Häuser, in denen der Geist
der Kunst fortlebt
Was heißt es eigentlich, kunstvoll zu leben? Inspiration finden wir oft, wenn wir uns in den Häusern anderer Menschen befinden – insbesondere in denen, die mutiger, glamouröser und mit einem ausgeprägten Sinn für das Leben in seiner höchsten Form leben. Das Mittelmeer, seit langem ein Ziel für alle, die auf der Suche nach Klarheit, Sinnlichkeit und Flucht sind, hat mehr als genug solcher Künstler:innen-Residenzen zu bieten. Maison Ë hat fünf von ihnen besucht.

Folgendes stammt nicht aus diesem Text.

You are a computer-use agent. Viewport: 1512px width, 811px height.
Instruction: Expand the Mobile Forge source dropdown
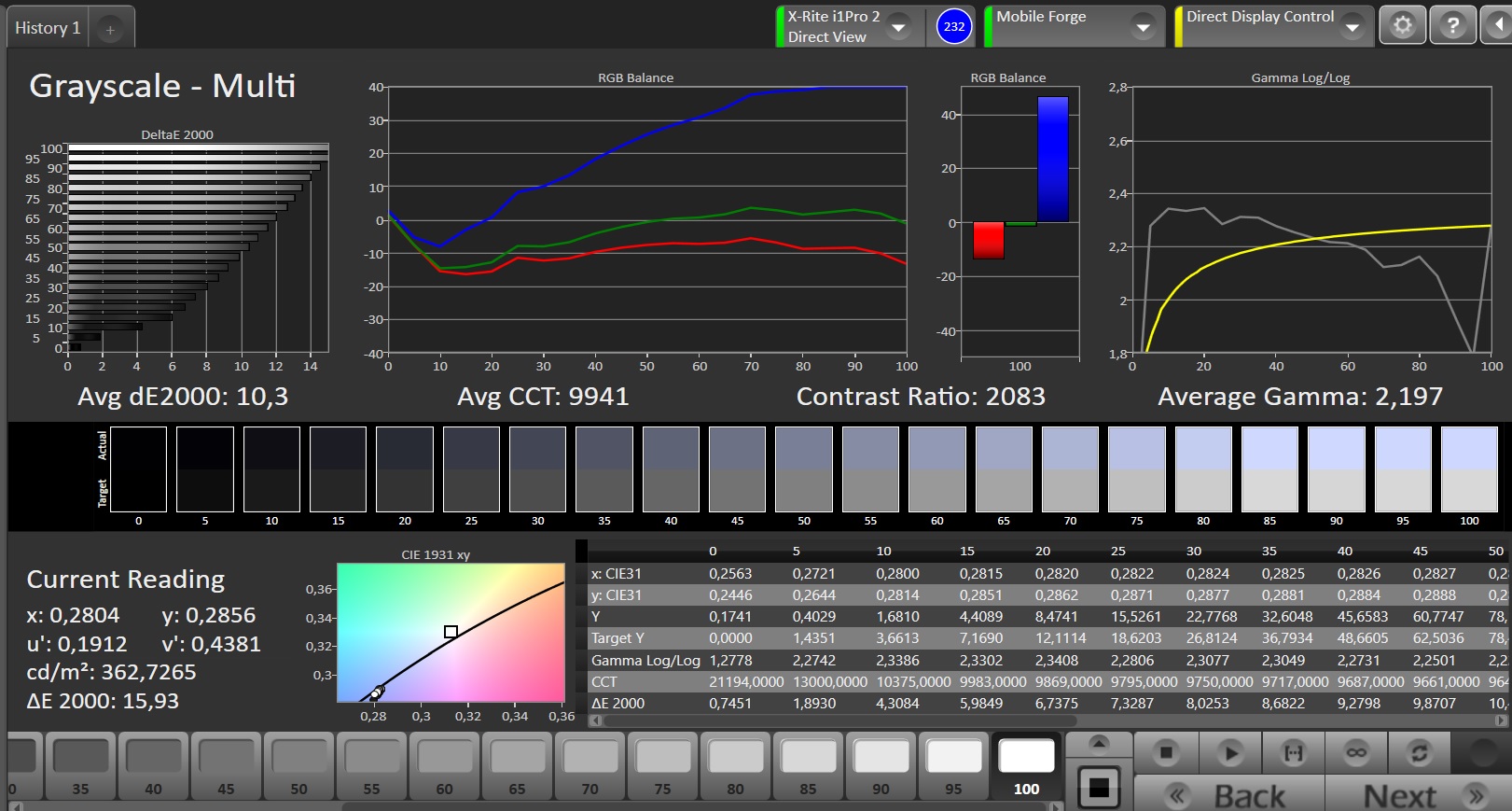click(1144, 27)
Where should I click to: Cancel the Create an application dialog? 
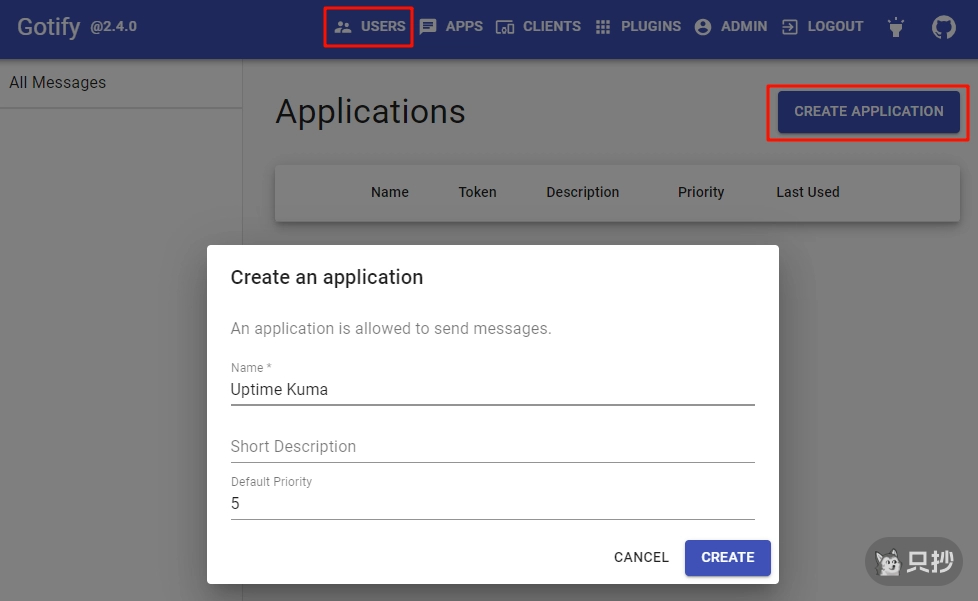point(641,557)
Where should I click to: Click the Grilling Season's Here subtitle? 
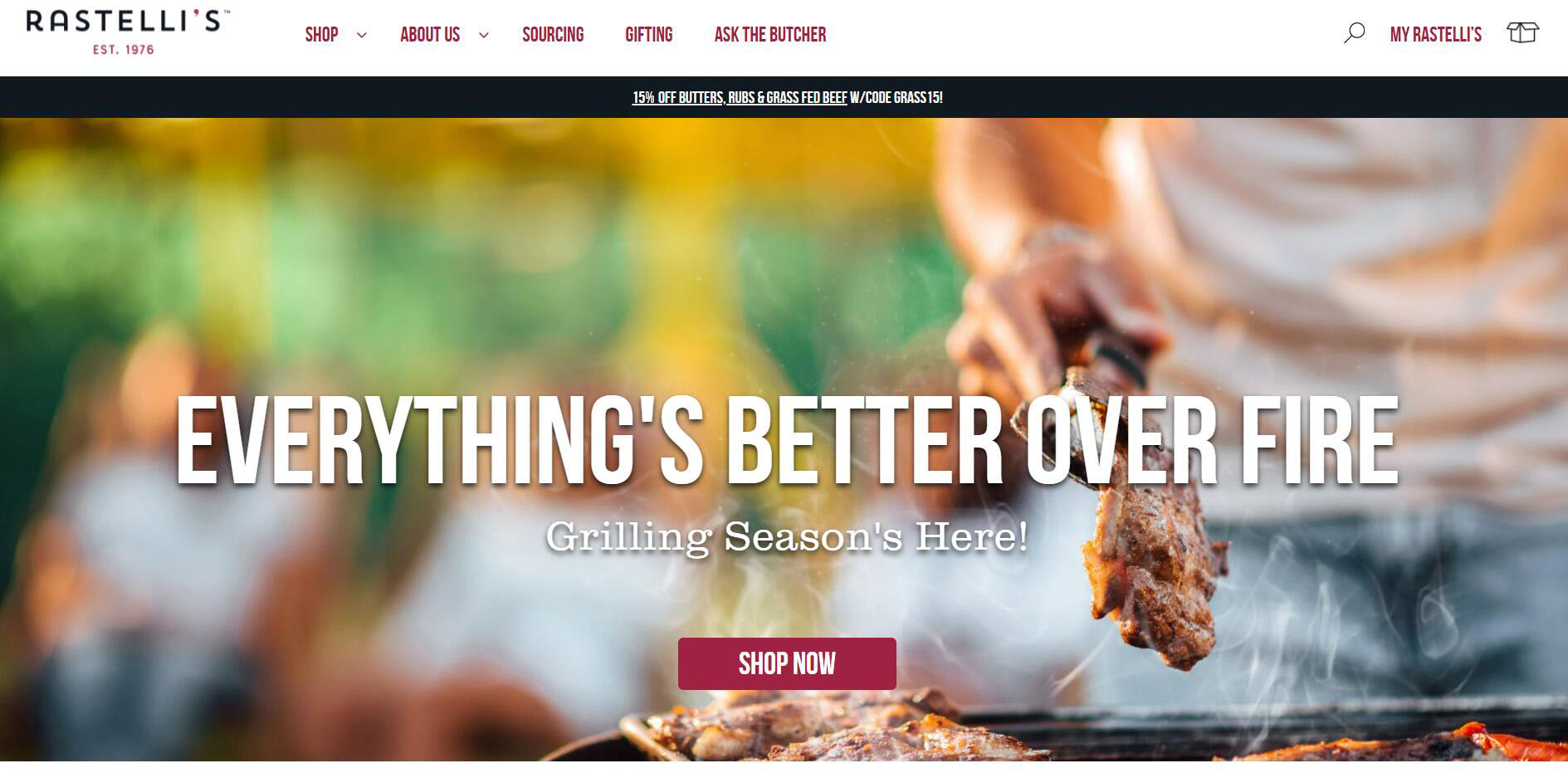tap(787, 536)
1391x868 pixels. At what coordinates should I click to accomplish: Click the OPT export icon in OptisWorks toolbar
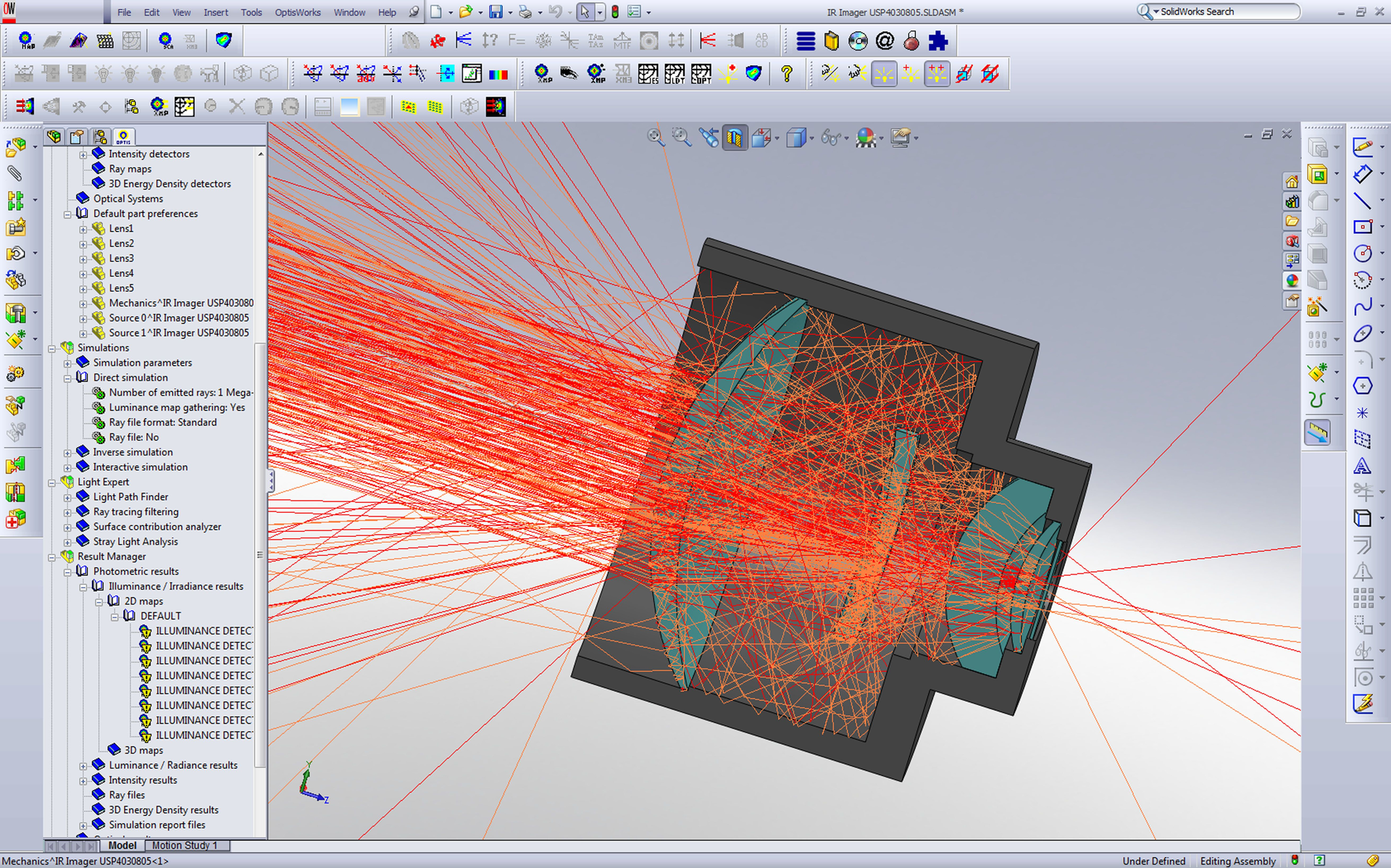[x=701, y=73]
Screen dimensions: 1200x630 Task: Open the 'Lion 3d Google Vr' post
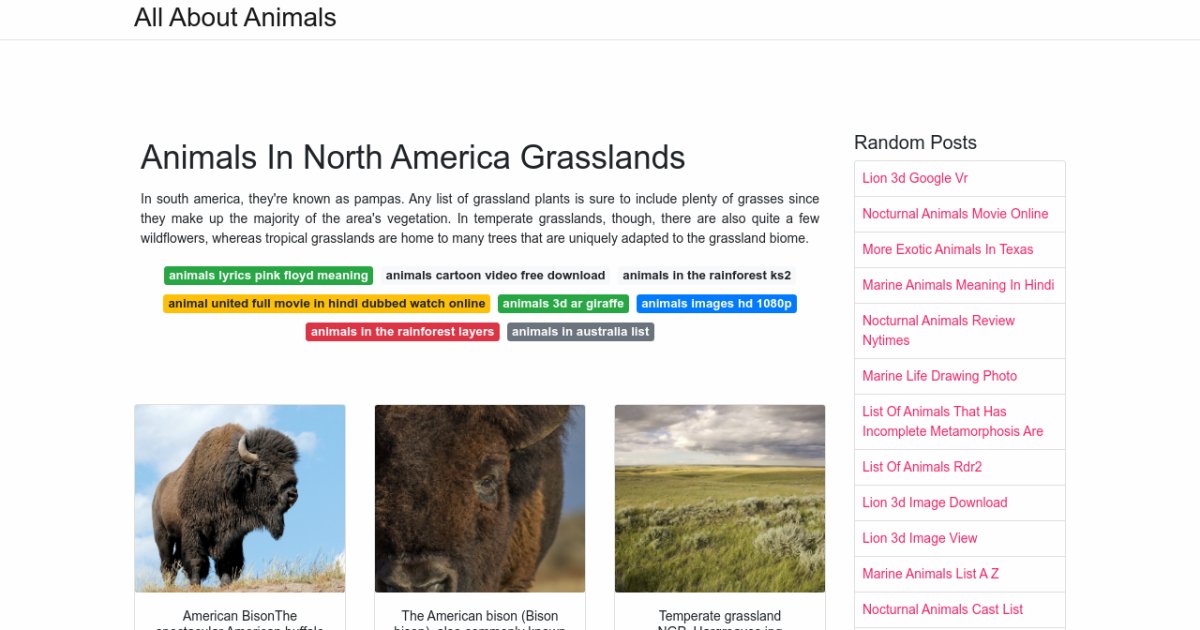click(x=915, y=178)
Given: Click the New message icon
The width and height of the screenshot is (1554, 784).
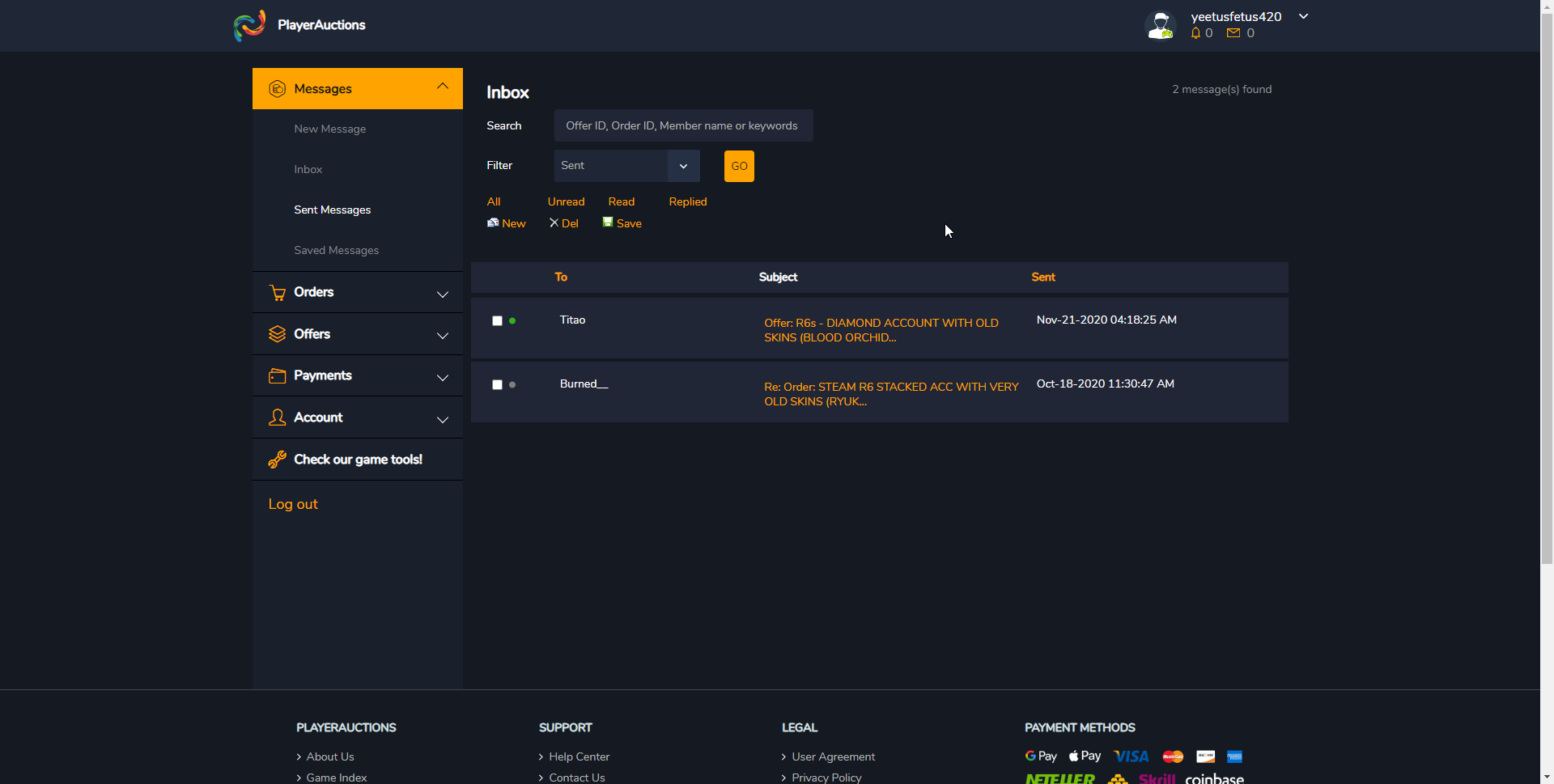Looking at the screenshot, I should (x=493, y=223).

(Artist Residences)Das Betreten von Häusern, die einst von Künstler:innen bewohnt und später hinterlassen wurden, ist wie eine Reise in eine andere Welt. An solchen Orten wird die Romantik des Alltags durch sorgfältige arrangierte Objekte, die Farben und Werke an den Wänden, den Weg durch den Garten und den Rahmen eines Ausblicks sichtbar. Es sind Räume, die nicht nur zeigen, wie die Menschen gelebt haben, sondern auch, wer sie zu sein wünschten. Sie erinnern uns daran, dass ein Haus mehr sein kann als eine Unterkunft. Es kann eine Linse sein, ein Manifest, eine Welt für sich. Maison Ë hat fünf dieser mediterranen Residenzen besucht, in denen Kunst und Leben einst miteinander verwoben waren – und in denen noch immer Spuren von beidem zu finden sind.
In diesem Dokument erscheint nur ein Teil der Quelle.